» Task brief
List every symbol that the tournament thread introduces with the word "let," and give what each one stands for.

» Extract
········
For a tournament $T$ of order $n$, let $Δ=max \{od v:v∈V(T)\}$ And $δ=min\{od v:v∈V(T)\}$ Prove that if $Δ-δ< \frac n2$, then $T$ is strong
Here is my final attemp. Prove this by contrapositive.
Assume that $T$ is not strong, by the result of some previous exercise, $T$ is not regular. So there exists a vertex $v$ such that $id(v) <od(v)$. Note that $T$ is a tournament which is an oriented completed graph so
$$deg(v)=id(v)+od(v)=n-1$$
Since $id(v)<od(v)$, $ \delta \leq od(v)< \frac {n-1}2$
Let $\pi: s_1,s_2,...,s_n$ be the score sequence of $T$, then
$$\Delta= s_n= \sum_{i=1}^n S_i -\sum_{n=1}^{n-1}S_i \geq \left( \begin{array}{ccc} n \\ 2 \\ \end{array} \right) -\left( \begin{array}{ccc} n-1 \\ 2 \\ \end{array} \right)=n-1$$
So
$$\Delta -\delta >(n-1) -\frac {n-1}2= \frac {n-1}2 \geq \frac n2$$
By contrapositive, if $Δ-δ< \frac n2$, then $T$ is strong
Is my reasoning acceptable?
\frac{n-1}{2} is not bigger than \frac{n}{2}
········
» Material shown

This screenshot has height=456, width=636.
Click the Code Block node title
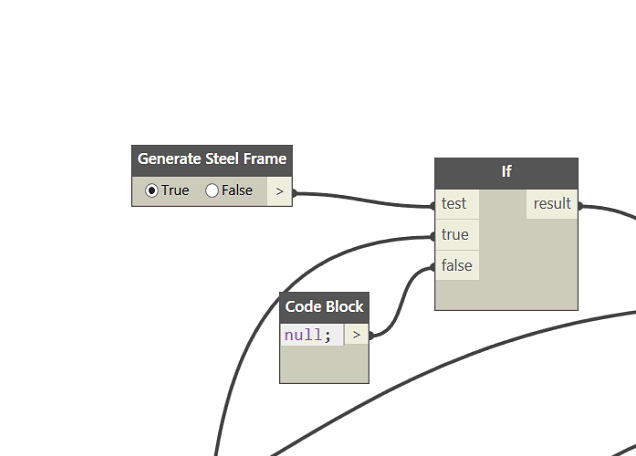point(324,307)
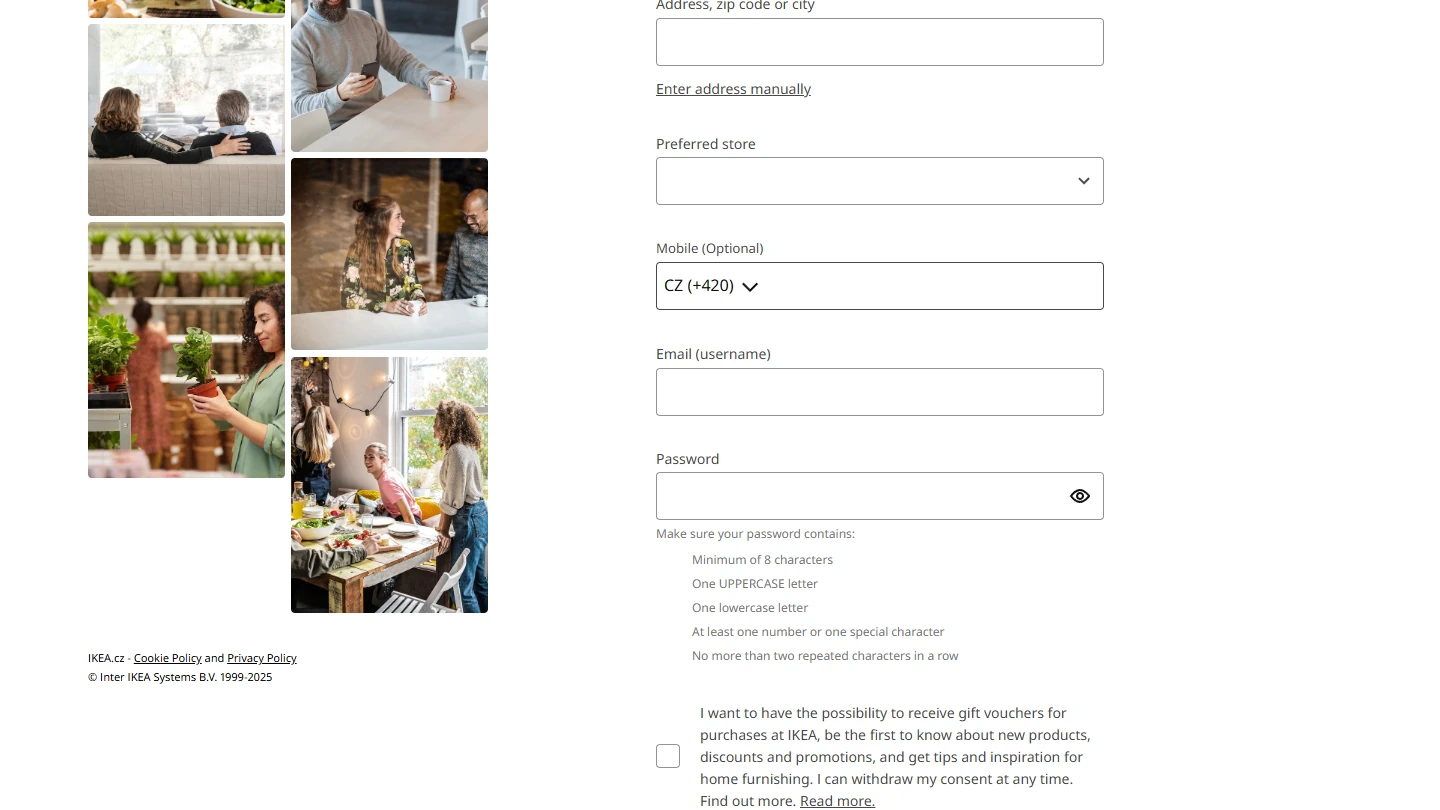The width and height of the screenshot is (1440, 810).
Task: Open the Preferred store dropdown
Action: (880, 181)
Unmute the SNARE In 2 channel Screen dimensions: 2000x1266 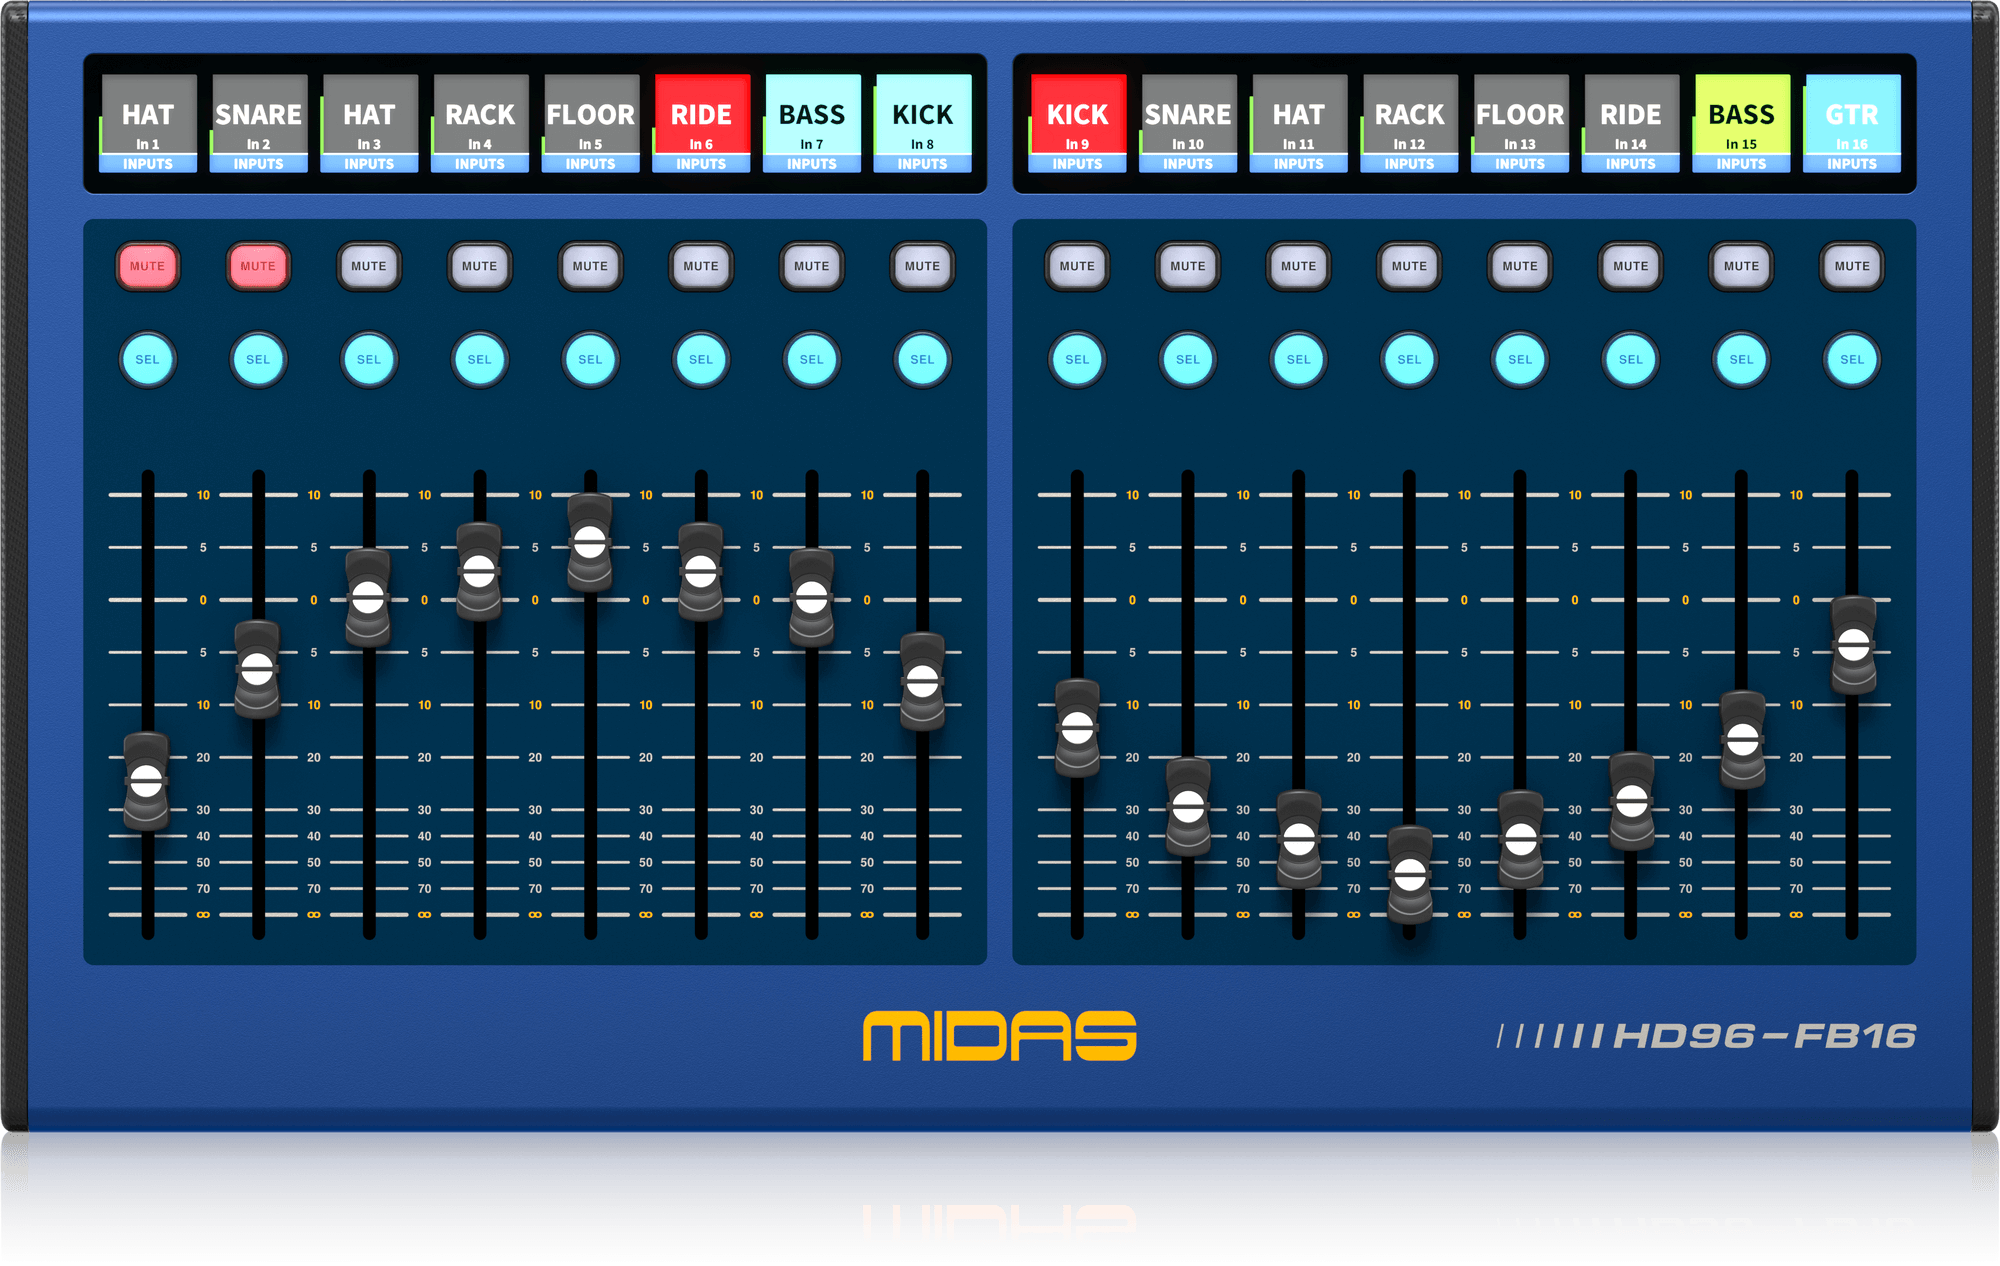[x=258, y=266]
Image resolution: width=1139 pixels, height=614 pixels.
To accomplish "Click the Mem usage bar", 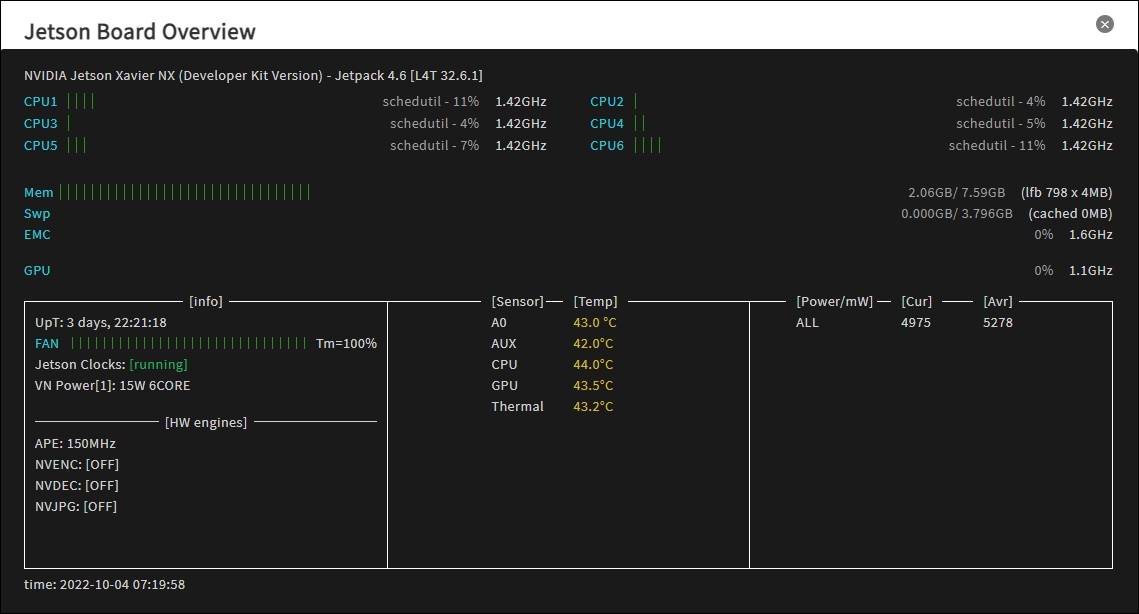I will pyautogui.click(x=185, y=192).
········
» Answer to the problem
- Δ: the maximum outdegree, max{od v : v ∈ V(T)}
- δ: the minimum outdegree, min{od v : v ∈ V(T)}
- π: the score sequence s_1, s_2, ..., s_n of T